Pakistan Steel Mills is not a national asset


Farooq Tirmizi June 13, 2010

KARACHI: The prime minister’s declaration that Pakistan Steel Mills is a national asset is something of an optimistic comment, to put it mildly. Over the past two years, PSM has lost over Rs45 billion. This is in addition to the fact that the corporation has been a perennial basket-case that has caused nothing but headaches for the government. And now, on Friday, the government announced a Rs25 billion bailout package for the company.

In the early part of the decade, the government began to restructure the company in an effort to sell it off. It hired Citigroup and JP Morgan as its advisers in the transaction. Through a series of complicated financial manoeuvres, the company began to show a profit, declaring a net income of Rs6.5 billion during the fiscal year ended June 30, 2005. But the turnaround was something of a chimera.

The government had agreed to take on the liabilities for the voluntary separation scheme (VSS), the plush retirement packages it has to promise to employees of government-owned corporations for leaving without getting violent. This became a bone of contention during the litigation subsequent to the closure of the transaction and caused the Supreme Court to suspect malfeasance and nullify the transaction.

It is entirely possible that the transaction was less than entirely above board. Yet the steel mill is such colossal loss-making machine that getting it off the government’s books at any cost is worth it, if for nothing else than the fact that the government will no longer have to finance expensive bailouts like Friday’s package, which is only the most recent in a long line of taxpayer-financed bailouts for the company. Getting Rs0 for the company is better than having to pay Rs25 billion. That much is an undeniable, mathematical fact.

In 2005, the government was still able to muster a $362 million bid for the company. It is likely to get far less now, if at all a positive sum. Indeed, giving the amount of opacity surrounding Pakistan Steel Mills’ finances, it would not be surprising if any bidder, in doing their due diligence, decided to ask the government for money to take it off their hands.

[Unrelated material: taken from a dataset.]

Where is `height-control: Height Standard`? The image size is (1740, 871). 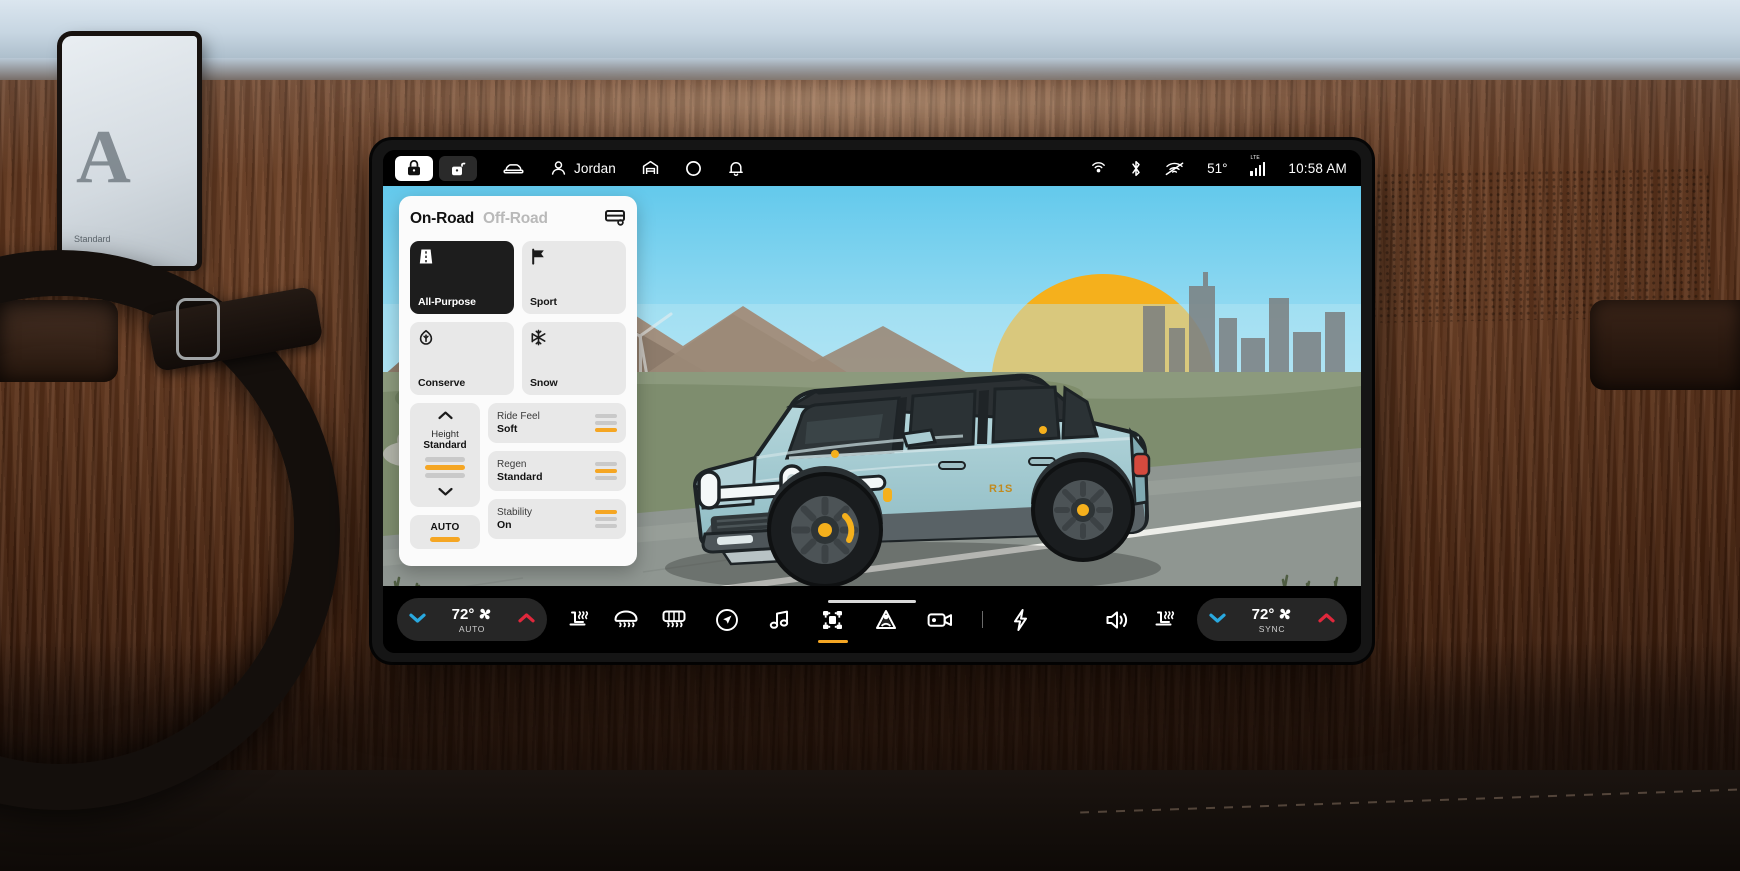
height-control: Height Standard is located at coordinates (445, 455).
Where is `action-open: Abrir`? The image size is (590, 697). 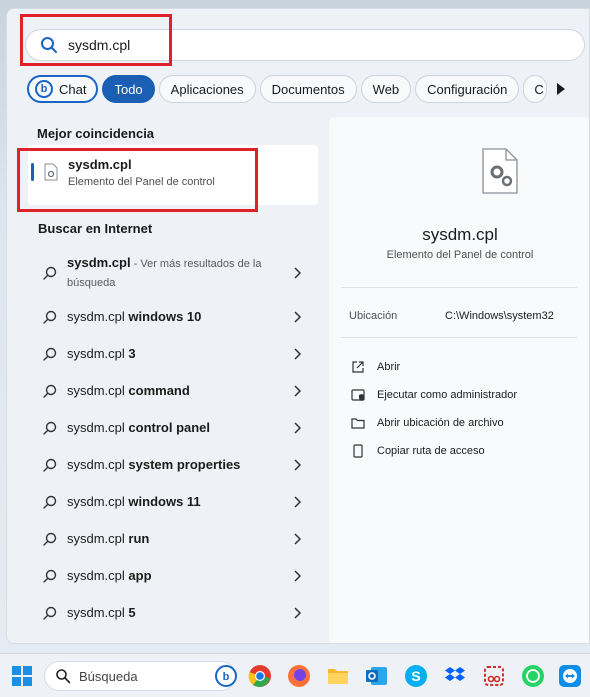 action-open: Abrir is located at coordinates (434, 367).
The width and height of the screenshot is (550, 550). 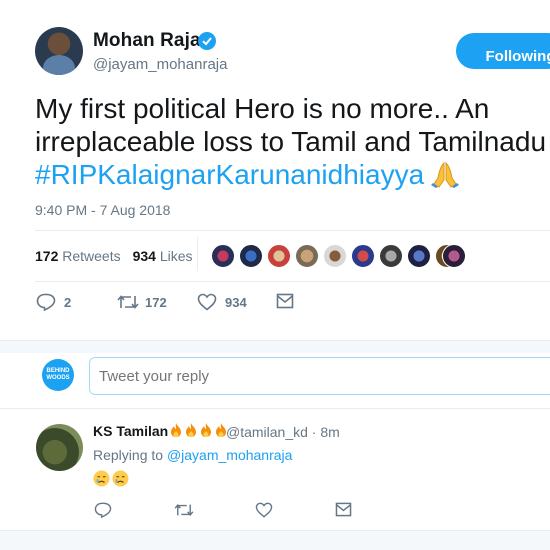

The liabilities of the company are not just those present on its balance sheet. The corruption of both its management as well as its workforce is by now a well-documented phenomenon. Any new management would have to spend billions just to get these people to leave and to hire new employees. As of right now, getting zero for PSM looks like a best-case scenario.

Published in the Express Tribune, June 13th, 2010.

COMMENTS (3)

Ansar | 13 years ago | Reply Recap of Pakistan Steel cost to the nation: a)Value of scrapped PS Sale (Y2006) $ 360 million or Rs 30.6 billion b)Current estimated losses over Rs: 30 billion c)Bailout cost Rs: 25 billion Total loss to the Government Rs: 85.6 billion or $1 billion Classic case of Poor judiciary and bad governance.
Bilal | 13 years ago | Reply Our legal fraternity may not posses a business mind and rightly so they did show their potential when the previous government’s sale at $ 360 million of PS was over turned. To determine the price of such humongous asset, it’s the first sale which makes the bench mark price. Had there been couple of Steel Mills in Pakistan, the last one might have fetched 3-4 times more than the value of the first sale price (obviously in a positive investment environment). Musharraf’s government downfall started with the dispute on sale of PS and now this government might get into similar fate. Perhaps it’s the heat of Pakistan Steel that can change the government and not the insane Pakistanis.